Nonequilibrium Entropy

TL;DR

This paper introduces a general formulation of nonequilibrium entropy for isolated systems, demonstrating its consistency with thermodynamic entropy and exploring its behavior in specific models like ideal gases and lattice systems.

Contribution

It provides a first-principles-based statistical definition of nonequilibrium entropy that aligns with thermodynamic entropy and clarifies its relation to classical models.

Findings

Statistical entropy is less than equilibrium entropy during free expansion.

In lattice models, entropy relates to the Tonks gas entropy as lattice spacing approaches zero.

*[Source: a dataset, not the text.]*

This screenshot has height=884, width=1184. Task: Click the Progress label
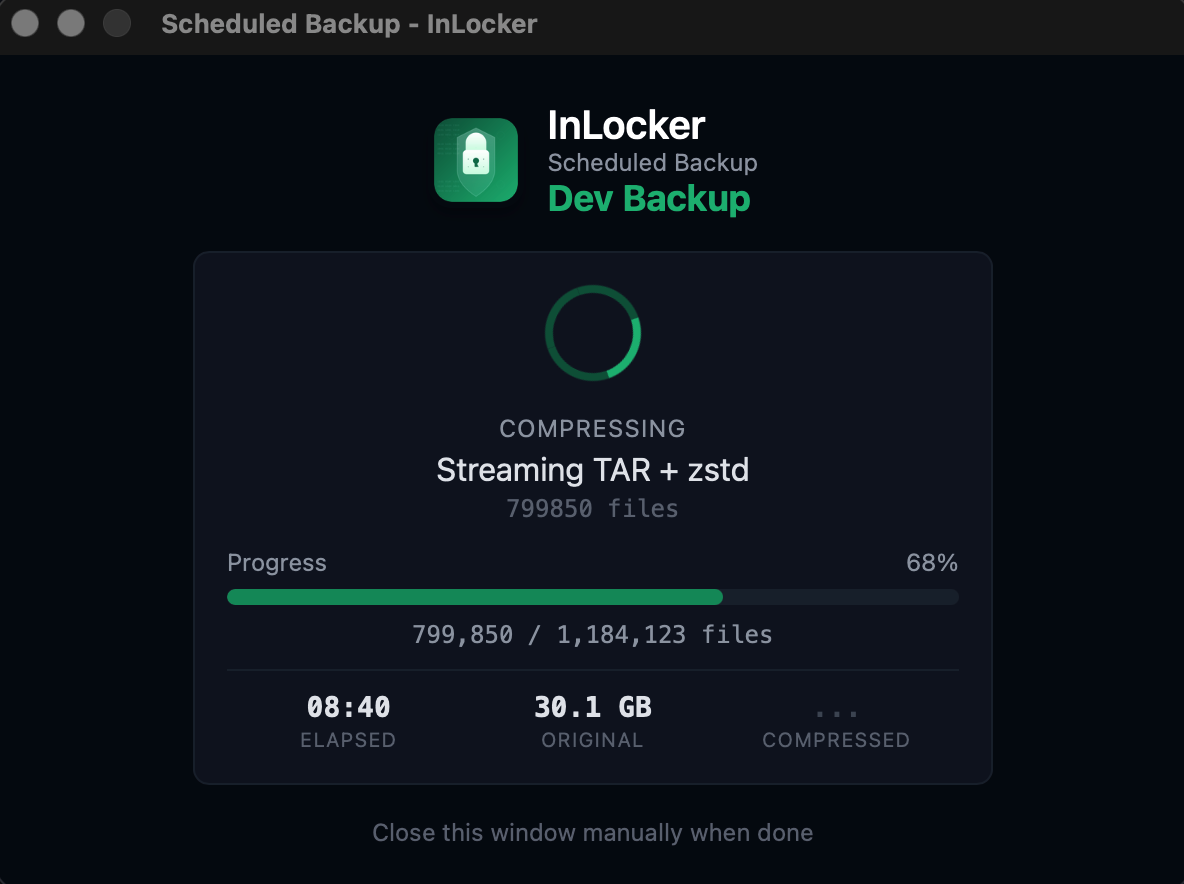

Standard Boltzmann H-theorem quantity does not directly represent the statistical entropy.

Abstract

We consider an isolated system in an arbitrary state and provide a general formulation using first principles for an additive and non-negative statistical quantity that is shown to reproduce the equilibrium thermodynamic entropy of the isolated system. We further show that the statistical quantity represents the nonequilibrium thermodynamic entropy when the latter is a state function of nonequilibrium state variables; see text. We consider an isolated 1-d ideal gas and determine its non-equilibrium statistical entropy as a function of the box size as the gas expands freely isoenergetically, and compare it with the equilibrium thermodynamic entropy S_{0eq}. We find that the statistical entropy is less than S_{0eq} in accordance with the second law, as expected. To understand how the statistical entropy is different from thermodynamic entropy of classical continuum models that is known to become negative under certain conditions, we calculate it for a 1-d lattice model and discover that it can be related to the thermodynamic entropy of the continuum 1-d Tonks gas by taking the lattice spacing {\delta} go to zero, but only if the latter is state-independent. We discuss the semi-classical approximation of our entropy and show that the standard quantity S_{f}(t) in the Boltzmann's H-theorem does not directly correspond to the statistical entropy.